The Curragh can be a tough place to generate atmosphere but it's got a triple-Group 1 card that's worth getting excited about. Last year's sense of 'after the Governor's ball' is avoidable. All what's required is a little bit more flexibility of the type that helped organise this 'Champions Weekend' concept in the first place. It's a concept still in its early stages with nothing set in stone so why not manoeuvre things a little more because where there's a will, politically, there's usually a way.
Presumably the European Pattern Committee is as political as anything else so hopefully some will is applied to allow 'Champions Weekend' a stage to itself. As it is, Ireland's flat racing sales pitch to the world competes with the Doncaster St Leger and Arc Trials day at Longchamp which again looks to leave the Curragh getting the short end of the stick. The Leger is sadly increasingly becoming a curio in elite terms. Arc Trials day isn't. The big international story this Sunday won't be the Curragh but Treve's continuing build up to Arc history in the Vermeille.
This glut of action is in marked contrast to the weekend just behind us. Haydock's Sprint Cup and the Grosser Preis Von Baden were Europe's only Group 1's. Surely for something billed as a 'weekend,' in purely racing terms this is the calendar slot that best suits 'Champions Weekend.'
The counter argument is the profile-battle it faces on those dates in terms of clashing with All Ireland Hurling Final weekend. This time there was also the Dublin-Mayo football replay to reckon with, not to mention international rugby, plus the national football team, in something of a perfect storm of competing events. Such a plethora of other sporting options however is unusual and even if it wasn't, should that be enough to decide when Irish flat racing's biggest show is staged?
'Champions Weekend' is at heart a sales pitch to an international audience which has little awareness of domestic issues such as hurling or football. It might be worth examining the make-up of the attendance over next weekend and how many of them are likely to have been tempted away by counter attractions: probably not as many as is thought. And even if it isn't, what would be wrong with racing backing its very best product against the competition?
Since so much appears to depend on ground conditions for the Champion Stakes, it's hard to be definitive in prediction terms due to the likely line-up being fluid. Still, I suspect even if everything does show up, it could ultimately turn into a clash of the generations between Golden Horn and Free Eagle. The latter runs whatever the ground, and John Gosden is willing to contemplate running the Derby winner on good to soft. Brilliance might be the ultimate virtue but versatility counts too.

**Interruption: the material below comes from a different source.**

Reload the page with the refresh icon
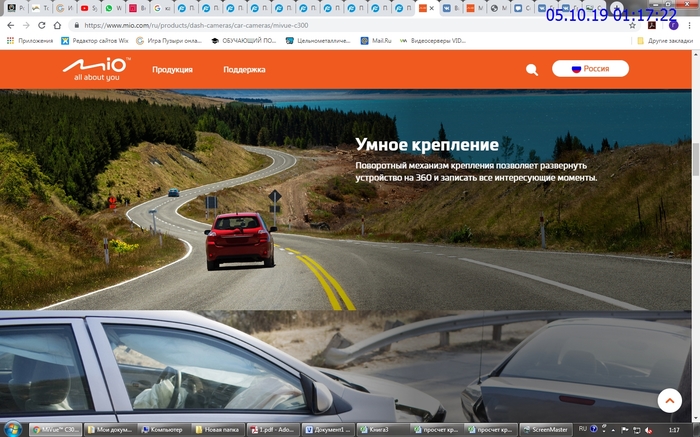The image size is (700, 437). click(x=42, y=25)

Maybe the importance of ground conditions at both Leopardstown and the Curragh is overstated anyway, and fascination with race times.
For instance in July, Leopardstown's seven furlong Tyros Stakes was won by Deauville in 1.28.48 on the back of a strongly run race staged on good to firm ground. A month later, Herald The Dawn won the seven furlong Futurity on yielding to soft ground at the Curragh, a meeting at which 20 runners were taken out due to the change in going. His time was 1.26.59, almost two seconds quicker than the Tyros.
The Leopardstown race did have an extra 24 yards added to it due to stalls being repositioned but what conclusions can be taken from this? Deauville is currently next year's Derby favourite. Is Herald The Dawn a potential superstar then? Or do we go with Luca Cumani's line that time only matters when you're in jail?